◆ **What you need to do**
All entries should be output exactly as they stand.
-=-=-
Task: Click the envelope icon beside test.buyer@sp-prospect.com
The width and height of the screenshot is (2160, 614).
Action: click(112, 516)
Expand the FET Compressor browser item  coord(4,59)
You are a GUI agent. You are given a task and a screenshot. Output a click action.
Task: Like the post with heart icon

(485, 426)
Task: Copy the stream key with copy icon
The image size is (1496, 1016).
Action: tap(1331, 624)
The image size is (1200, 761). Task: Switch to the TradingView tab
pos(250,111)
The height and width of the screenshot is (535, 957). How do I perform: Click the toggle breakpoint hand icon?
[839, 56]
-=-=-
◆ **Output of the exercise**
Task: Click the envelope icon beside test.buyer@sp-prospect.com
The width and height of the screenshot is (2160, 614).
Action: click(112, 516)
Expand the FET Compressor browser item  coord(4,59)
You are a GUI agent. You are given a task and a screenshot. Output a click action.
Task: Like the post with heart icon

(485, 426)
Task: Copy the stream key with copy icon
The image size is (1496, 1016).
Action: tap(1331, 624)
The image size is (1200, 761). Task: Switch to the TradingView tab
pos(250,111)
The height and width of the screenshot is (535, 957). How do I perform: Click the toggle breakpoint hand icon?
[839, 56]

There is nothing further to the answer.